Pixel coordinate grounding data
==================================================

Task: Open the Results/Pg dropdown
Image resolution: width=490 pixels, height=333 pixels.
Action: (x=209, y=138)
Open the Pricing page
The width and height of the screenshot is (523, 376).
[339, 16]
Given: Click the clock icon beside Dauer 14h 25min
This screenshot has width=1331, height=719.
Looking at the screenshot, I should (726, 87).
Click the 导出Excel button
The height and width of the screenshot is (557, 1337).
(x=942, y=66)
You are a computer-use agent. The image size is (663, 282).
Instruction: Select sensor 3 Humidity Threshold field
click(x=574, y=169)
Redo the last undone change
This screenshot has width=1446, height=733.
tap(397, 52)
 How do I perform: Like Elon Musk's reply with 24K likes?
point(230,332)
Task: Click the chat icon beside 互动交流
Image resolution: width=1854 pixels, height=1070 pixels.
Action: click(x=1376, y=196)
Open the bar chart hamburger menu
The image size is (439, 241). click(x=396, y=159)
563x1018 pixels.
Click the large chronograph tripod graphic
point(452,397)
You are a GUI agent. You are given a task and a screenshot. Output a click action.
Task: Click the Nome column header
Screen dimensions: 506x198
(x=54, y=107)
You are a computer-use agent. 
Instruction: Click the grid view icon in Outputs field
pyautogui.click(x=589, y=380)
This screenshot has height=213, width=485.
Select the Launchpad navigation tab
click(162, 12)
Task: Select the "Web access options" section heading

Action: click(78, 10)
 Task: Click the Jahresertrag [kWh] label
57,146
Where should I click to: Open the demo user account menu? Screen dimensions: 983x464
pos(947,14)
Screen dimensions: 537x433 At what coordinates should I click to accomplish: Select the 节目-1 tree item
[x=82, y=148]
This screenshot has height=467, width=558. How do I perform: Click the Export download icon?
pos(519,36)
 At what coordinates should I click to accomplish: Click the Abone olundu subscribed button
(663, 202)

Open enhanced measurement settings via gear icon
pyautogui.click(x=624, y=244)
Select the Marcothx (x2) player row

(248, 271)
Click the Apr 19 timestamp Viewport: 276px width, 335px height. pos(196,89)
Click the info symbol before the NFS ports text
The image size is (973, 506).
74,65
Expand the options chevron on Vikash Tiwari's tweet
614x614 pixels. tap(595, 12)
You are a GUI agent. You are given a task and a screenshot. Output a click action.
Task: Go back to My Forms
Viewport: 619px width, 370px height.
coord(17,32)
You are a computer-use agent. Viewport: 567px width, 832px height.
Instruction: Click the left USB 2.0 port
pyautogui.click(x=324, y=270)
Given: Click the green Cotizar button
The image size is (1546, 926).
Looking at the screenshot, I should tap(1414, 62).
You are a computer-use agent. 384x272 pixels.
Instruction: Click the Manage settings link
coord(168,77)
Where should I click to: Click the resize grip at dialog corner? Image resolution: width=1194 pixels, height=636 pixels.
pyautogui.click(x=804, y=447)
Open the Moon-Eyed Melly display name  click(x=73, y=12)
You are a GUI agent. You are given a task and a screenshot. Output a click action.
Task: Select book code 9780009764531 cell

==================================================

**Problem to solve:**
Reproduce each line of the records in which the word "beside" appears.

**Written answer:**
Given: Click the clock icon beside Dauer 14h 25min
Task: Click the chat icon beside 互动交流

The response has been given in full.